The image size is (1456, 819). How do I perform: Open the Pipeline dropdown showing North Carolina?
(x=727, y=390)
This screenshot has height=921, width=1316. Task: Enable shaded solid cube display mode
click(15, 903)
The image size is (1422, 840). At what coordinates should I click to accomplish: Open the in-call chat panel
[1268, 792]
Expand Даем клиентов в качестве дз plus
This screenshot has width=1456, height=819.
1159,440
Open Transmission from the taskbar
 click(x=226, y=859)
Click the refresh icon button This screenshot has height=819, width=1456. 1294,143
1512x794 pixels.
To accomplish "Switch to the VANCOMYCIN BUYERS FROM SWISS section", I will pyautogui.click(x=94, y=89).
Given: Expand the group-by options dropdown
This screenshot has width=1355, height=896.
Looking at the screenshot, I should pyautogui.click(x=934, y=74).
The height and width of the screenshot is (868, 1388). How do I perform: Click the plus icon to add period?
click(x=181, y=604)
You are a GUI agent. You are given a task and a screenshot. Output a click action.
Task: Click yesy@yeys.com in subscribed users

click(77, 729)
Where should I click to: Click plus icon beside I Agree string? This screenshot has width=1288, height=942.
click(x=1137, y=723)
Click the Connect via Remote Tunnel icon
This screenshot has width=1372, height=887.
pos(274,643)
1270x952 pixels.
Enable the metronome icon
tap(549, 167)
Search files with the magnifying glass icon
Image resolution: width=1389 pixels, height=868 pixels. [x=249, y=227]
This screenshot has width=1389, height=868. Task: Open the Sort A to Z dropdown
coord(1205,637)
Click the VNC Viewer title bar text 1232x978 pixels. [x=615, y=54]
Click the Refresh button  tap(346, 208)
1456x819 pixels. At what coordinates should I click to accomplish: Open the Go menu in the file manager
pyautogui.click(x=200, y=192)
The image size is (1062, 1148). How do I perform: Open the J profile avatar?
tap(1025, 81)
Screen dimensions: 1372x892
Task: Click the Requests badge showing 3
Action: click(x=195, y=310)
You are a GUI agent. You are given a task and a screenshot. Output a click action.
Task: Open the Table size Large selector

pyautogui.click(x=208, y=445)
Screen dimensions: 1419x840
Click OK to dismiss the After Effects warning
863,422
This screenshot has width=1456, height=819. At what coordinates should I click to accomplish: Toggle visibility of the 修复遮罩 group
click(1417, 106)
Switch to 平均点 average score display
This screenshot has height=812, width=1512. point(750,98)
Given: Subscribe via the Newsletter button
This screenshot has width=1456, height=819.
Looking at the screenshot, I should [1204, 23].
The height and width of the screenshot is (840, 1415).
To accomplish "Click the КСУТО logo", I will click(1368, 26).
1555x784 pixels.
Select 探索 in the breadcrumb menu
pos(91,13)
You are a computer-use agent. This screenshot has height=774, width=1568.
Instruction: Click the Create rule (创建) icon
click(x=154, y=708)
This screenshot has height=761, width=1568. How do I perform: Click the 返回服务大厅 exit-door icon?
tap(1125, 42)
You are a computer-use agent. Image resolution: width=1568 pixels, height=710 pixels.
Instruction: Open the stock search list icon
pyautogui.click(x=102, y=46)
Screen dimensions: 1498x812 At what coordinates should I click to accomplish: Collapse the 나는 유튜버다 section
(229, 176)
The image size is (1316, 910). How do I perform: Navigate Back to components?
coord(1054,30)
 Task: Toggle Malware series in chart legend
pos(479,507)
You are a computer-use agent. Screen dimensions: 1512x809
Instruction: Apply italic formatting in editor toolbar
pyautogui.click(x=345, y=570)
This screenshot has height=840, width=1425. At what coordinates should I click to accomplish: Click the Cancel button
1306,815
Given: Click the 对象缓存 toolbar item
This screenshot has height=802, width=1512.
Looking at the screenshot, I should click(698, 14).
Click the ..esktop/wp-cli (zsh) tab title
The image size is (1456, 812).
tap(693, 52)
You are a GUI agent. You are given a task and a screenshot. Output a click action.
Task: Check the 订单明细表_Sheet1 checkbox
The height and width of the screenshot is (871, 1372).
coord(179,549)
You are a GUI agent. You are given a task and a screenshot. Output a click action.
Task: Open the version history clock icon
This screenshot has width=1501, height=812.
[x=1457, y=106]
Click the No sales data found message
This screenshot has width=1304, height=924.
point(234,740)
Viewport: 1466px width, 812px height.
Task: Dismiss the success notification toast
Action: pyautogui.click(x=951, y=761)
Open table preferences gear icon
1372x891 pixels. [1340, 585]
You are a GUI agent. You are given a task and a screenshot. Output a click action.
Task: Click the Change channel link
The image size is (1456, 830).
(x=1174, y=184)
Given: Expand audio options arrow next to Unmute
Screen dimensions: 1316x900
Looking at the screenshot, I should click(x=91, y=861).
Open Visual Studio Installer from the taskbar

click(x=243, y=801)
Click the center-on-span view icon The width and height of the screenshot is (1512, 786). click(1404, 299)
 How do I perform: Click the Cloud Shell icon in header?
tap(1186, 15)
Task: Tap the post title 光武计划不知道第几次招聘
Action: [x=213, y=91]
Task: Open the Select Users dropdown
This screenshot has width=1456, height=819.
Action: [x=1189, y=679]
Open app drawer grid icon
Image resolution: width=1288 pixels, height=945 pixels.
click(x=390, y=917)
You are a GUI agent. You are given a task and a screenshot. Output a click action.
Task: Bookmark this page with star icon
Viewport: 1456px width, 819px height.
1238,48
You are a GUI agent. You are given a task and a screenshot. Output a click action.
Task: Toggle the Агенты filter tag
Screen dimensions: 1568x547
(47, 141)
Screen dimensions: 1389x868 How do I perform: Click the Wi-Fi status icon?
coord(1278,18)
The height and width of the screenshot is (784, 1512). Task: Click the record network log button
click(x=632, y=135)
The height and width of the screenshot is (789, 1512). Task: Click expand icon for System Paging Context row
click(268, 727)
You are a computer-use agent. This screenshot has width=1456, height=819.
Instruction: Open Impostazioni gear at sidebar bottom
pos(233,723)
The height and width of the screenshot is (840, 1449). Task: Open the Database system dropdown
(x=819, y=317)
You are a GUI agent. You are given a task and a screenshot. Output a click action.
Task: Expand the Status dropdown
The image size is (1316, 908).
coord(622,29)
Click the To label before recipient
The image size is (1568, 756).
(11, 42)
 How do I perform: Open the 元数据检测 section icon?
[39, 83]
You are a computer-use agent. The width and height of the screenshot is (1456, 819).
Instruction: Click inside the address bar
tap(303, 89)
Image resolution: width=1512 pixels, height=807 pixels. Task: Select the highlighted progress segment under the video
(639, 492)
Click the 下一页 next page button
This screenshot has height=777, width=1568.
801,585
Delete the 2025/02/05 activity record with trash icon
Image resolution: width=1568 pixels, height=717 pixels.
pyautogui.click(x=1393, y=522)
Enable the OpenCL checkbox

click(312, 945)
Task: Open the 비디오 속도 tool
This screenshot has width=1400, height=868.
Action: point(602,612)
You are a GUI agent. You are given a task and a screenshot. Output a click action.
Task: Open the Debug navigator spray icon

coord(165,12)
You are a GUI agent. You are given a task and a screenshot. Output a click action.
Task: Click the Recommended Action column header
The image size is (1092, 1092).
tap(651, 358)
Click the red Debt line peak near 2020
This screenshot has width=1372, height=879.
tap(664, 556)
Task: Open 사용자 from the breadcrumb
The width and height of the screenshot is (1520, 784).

# [Problem description]
Keep both end lines and retype everything in the records above from the line containing "This screenshot has height=921, width=1316." through the line containing "Expand Даем клиентов в качестве дз plus", exactly, with nothing else.

# [Reply]
This screenshot has height=921, width=1316. Task: Enable shaded solid cube display mode
click(15, 903)
The image size is (1422, 840). At what coordinates should I click to accomplish: Open the in-call chat panel
[1268, 792]
Expand Даем клиентов в качестве дз plus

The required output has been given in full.